Saturday, July 25, 2009

MMA Strength

Q: Hey coach, my name is Jason and I have been training MMA for about 6 months and I have been feeling really fatigued lately. I think I am overtraining I practice MMA 5-6 days a week a lift 4 times. I was wondering what you have your MMA athletes do for strength training.

A: Jason,
Not knowing your diet or having trained you before it is hard for me to tell you what is going on. It defiantly sounds like overtraining. Remember the best way to get better at your sport is to actually do it, so I would continue to train your sport 5-6 days a week. I would cut your strength training down to two days a week.
This is a base template I like to use for my MMA and wrestlers while in-season,
you can plug in what you need.
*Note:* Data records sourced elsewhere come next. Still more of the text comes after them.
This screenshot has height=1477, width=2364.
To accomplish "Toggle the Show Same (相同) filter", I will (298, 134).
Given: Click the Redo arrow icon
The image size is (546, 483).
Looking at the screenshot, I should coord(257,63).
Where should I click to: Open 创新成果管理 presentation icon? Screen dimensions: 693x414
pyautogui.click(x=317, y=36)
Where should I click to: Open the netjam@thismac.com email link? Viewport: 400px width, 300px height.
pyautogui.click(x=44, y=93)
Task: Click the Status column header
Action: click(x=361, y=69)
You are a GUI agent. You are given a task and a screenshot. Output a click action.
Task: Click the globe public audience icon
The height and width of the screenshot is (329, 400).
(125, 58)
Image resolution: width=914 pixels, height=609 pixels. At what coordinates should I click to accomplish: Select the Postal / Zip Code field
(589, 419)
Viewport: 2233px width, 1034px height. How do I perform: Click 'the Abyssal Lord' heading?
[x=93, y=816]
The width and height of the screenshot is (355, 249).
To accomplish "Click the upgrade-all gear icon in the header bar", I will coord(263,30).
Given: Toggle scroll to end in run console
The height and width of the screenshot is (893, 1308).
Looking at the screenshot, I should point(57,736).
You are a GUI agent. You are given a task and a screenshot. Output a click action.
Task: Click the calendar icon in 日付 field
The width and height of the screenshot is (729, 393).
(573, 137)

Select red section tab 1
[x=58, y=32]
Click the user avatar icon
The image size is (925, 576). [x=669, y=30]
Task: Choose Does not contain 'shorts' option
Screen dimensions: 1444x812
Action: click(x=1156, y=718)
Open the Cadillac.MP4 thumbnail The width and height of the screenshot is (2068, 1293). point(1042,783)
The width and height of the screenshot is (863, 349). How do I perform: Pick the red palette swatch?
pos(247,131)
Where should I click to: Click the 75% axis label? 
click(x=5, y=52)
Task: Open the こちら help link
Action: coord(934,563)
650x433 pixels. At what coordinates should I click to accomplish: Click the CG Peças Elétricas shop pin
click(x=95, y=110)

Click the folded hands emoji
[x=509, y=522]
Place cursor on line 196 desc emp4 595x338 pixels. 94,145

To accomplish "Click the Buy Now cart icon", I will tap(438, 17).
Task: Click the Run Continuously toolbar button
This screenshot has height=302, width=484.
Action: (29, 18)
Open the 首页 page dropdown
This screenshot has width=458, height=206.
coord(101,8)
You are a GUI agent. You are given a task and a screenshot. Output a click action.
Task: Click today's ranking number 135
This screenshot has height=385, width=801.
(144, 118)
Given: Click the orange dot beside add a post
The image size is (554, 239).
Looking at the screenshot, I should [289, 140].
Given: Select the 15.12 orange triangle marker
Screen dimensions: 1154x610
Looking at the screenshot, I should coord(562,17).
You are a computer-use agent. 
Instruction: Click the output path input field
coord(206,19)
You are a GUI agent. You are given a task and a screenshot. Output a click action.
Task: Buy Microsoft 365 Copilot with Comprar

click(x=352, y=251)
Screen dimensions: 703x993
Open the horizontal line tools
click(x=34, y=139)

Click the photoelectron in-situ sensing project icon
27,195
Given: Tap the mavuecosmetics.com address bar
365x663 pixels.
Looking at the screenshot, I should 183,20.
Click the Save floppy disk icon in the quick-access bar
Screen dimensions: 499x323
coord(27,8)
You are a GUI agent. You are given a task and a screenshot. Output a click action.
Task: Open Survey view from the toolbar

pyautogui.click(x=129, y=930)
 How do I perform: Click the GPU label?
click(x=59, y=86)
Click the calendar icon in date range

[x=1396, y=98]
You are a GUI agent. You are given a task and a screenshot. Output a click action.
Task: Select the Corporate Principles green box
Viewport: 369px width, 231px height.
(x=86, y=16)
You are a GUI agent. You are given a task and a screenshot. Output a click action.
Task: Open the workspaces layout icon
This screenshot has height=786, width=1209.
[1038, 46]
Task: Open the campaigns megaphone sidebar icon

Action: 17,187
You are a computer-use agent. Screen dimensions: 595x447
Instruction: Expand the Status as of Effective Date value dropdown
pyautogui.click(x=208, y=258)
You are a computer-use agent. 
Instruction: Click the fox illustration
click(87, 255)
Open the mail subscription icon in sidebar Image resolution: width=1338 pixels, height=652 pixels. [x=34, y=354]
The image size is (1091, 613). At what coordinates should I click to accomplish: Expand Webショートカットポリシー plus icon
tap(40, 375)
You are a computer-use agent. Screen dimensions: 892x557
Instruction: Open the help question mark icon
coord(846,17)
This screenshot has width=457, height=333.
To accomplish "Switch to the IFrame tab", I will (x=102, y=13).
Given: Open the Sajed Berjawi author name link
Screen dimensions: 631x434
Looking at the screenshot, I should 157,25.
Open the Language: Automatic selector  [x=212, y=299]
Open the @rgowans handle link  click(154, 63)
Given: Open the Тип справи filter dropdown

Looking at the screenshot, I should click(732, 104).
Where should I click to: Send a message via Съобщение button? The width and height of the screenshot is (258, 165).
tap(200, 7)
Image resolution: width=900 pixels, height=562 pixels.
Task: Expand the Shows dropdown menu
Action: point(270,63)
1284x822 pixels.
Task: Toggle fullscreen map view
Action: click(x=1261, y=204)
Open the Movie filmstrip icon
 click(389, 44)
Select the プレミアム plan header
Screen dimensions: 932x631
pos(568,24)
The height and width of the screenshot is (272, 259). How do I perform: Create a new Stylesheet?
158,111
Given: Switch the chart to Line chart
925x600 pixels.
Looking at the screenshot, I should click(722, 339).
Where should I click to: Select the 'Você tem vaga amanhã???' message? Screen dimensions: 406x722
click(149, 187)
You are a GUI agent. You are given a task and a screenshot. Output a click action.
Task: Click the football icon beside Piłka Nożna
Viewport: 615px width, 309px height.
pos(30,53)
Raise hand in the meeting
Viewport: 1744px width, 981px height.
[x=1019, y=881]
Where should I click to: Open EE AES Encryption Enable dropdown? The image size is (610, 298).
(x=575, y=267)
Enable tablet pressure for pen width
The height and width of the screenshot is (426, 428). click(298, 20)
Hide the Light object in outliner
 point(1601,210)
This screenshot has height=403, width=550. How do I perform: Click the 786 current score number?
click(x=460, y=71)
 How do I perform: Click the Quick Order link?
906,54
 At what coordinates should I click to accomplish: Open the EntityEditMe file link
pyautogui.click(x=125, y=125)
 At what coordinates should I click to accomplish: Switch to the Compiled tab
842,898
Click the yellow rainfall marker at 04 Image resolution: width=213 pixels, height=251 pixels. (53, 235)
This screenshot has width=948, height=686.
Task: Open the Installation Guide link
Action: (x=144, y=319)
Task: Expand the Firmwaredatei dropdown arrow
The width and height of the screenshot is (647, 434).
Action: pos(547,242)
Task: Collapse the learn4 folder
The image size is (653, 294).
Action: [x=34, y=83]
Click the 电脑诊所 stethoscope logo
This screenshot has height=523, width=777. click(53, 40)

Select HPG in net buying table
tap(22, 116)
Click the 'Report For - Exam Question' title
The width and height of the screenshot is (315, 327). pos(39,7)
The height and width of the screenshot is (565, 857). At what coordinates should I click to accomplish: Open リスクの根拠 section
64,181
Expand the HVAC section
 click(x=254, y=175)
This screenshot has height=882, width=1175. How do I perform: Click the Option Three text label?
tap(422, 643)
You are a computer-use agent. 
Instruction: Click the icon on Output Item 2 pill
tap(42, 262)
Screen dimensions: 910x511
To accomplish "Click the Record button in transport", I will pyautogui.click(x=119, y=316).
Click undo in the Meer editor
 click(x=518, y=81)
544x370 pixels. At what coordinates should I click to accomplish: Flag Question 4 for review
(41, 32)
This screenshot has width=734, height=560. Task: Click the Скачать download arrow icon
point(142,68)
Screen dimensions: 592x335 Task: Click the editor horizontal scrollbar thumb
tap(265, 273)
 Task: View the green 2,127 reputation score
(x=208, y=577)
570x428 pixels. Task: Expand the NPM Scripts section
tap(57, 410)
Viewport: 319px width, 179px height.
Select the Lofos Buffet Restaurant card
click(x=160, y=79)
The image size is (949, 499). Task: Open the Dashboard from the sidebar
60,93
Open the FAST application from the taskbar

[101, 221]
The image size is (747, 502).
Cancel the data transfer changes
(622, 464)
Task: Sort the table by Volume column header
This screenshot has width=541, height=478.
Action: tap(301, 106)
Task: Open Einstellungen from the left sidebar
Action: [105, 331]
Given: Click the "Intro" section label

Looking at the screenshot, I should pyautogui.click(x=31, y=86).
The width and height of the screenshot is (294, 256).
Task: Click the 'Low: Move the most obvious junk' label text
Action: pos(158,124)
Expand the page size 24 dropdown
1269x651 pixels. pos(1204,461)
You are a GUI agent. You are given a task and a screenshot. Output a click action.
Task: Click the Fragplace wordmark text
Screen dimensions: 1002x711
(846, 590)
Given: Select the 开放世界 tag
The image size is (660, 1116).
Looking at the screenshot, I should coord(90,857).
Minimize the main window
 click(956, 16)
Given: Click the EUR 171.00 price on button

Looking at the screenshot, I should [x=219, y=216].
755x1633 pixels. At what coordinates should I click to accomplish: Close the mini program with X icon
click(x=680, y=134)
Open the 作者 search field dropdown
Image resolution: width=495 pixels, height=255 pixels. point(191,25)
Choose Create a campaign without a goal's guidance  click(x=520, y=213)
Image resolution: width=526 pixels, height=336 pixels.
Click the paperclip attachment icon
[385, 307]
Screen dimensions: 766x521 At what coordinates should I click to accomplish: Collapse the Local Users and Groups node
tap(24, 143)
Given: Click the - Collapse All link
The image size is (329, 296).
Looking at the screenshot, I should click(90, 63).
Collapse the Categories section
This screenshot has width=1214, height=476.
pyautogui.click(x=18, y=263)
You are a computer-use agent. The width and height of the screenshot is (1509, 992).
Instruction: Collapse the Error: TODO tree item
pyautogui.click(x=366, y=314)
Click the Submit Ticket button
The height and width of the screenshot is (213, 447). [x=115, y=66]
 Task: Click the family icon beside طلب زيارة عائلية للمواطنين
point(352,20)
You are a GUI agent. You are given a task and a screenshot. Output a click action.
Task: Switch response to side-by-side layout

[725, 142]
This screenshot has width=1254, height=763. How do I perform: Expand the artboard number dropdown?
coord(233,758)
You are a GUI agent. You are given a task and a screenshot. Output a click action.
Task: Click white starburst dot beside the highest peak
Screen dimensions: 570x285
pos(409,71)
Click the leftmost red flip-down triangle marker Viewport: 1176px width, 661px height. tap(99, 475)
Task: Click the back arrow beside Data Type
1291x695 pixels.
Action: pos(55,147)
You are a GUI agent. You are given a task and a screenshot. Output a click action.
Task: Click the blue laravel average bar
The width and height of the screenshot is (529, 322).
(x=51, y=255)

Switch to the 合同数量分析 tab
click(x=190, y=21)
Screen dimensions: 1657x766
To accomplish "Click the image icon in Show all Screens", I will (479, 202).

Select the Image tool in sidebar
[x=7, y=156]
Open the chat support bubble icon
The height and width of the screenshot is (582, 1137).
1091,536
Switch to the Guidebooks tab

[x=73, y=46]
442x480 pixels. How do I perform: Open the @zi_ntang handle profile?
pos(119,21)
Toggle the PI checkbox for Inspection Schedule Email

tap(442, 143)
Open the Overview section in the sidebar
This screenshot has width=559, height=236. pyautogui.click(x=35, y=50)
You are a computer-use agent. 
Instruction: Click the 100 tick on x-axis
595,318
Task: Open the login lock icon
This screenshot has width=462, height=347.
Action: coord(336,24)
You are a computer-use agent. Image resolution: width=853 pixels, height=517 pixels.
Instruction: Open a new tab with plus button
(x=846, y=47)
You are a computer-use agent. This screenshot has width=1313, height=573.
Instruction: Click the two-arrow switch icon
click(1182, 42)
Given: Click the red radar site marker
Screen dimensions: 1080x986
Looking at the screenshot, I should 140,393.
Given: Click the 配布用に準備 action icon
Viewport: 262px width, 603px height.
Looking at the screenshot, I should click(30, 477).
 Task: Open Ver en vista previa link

You mainly want to work on bring up your weaknesses. You want to separate them by about 3 days Ex. Monday and again on Thursday. Just choose one out of these and rotate every 2 weeks.

WORKOUT 1

Plyometrics- 8 sets of 1-3
Box Jump
Split Lunge Jump
Depth Jump into Broad Jump
Box squat into box jump
Depth jumps (onto box)
Light tire flips

ME Upper Body movement- Work up to a 3-5 rep max
Weighted Chin-ups or Pull-ups (alternate grips)
V-grip rows
Flexed arm hang for time (vary all 3 grips / add weight if necessary)

Posterior chain lower body movement- 3 sets 10-12 reps
45-degree hyperextensions
Pull-throughs
Glute-ham raises
Romanian deadlift
Forward sled dragging, upright posture (3 sets of 30 yards)
Kettelbell swings

DB press variation- 3-4 sets 10-15 reps
Flat DB bench press (palms in or out)
Military DB Press
Incline DB bench press (palms in or out)
DB floor press (palms in)
Push-ups (wearing weighted vest, bands, or chains)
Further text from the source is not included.